Processo: 16/23206-1
Linha de fomento:Bolsas no Exterior - Estágio de Pesquisa - Pós-Doutorado
Vigência (Início): 30 de junho de 2017
Vigência (Término): 29 de junho de 2018
Área do conhecimento:Ciências Biológicas - Ecologia - Ecologia Aplicada
Pesquisador responsável:Fosca Pedini Pereira Leite
Beneficiário:Marília Bueno Fernandes
Supervisor no Exterior: Scott Burgess
Instituição-sede: Instituto de Biologia (IB). Universidade Estadual de Campinas (UNICAMP). Campinas , SP, Brasil
Local de pesquisa : Florida State University, Estados Unidos  
Vinculado à bolsa:15/10797-9 - Efeitos do hábito de vida e do tamanho na dispersão inicial e recrutamento em anfípodes (Crustacea: Gammaridea), BP.PD
Assunto(s):Ecologia marinha   Crustáceos

Resumo

A pressão de predação é intensa em ambientes marinhos rasos e encontrar refúgios adequados pode favorecer a sobrevivência de invertebrados marinhos, sendo que habitats mais complexos podem oferecer abrigos de maior qualidade quando comparados á habitats mais simples. Anfípodes (Crustacea: Peracarida) apresentam desenvolvimento direto e dispersam para novos habitats tanto enquanto juvenis e adultos em busca de alimento e proteção contra seus predadores, que incluem peixes visualmente orientados. Para investigar se a complexidade do habitat afeta os padrões de dispersão de anfípodes em bancos de gramas marinhas, duas espécies morfologicamente distintas de briozoários serão utilizados como complexidade adicional as lâminas das plantas. Stylopoma sp. é um briozoário incrustante, que em associação com as gramas resultará em um habitat mais complexo que as gramas, mas será menos complexo que um habitat formado pela associação entre as gramas e Bugula neritina, que é um briozoário arborescente.
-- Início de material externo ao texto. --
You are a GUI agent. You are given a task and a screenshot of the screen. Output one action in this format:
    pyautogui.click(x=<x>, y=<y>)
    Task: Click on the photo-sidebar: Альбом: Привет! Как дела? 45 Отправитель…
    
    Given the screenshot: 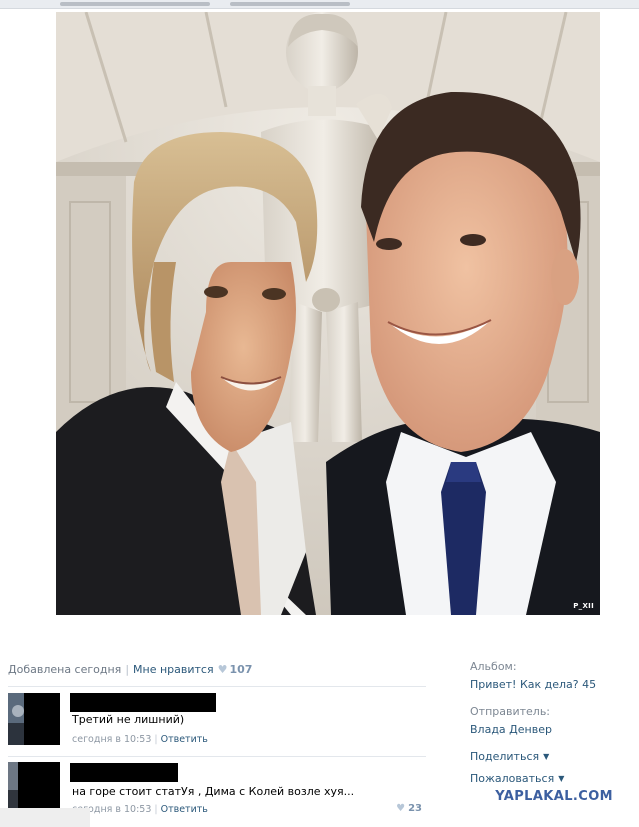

Apenas anfípodes herbívoros serão analisados para que possamos avaliar o uso do habitat apenas como refúgio, uma vez que tais anfípodes não se alimentam das gramas marinhas nem dos briozoários. Ao inserir habitats manipulados a diferentes distânias dos bancos de plantas marinhas, nós esperamos que a distância afete a dispersão dos anfípodes de modo que eles colonizarão exclusivamente os habitats mais complexos nas maiores distâncias.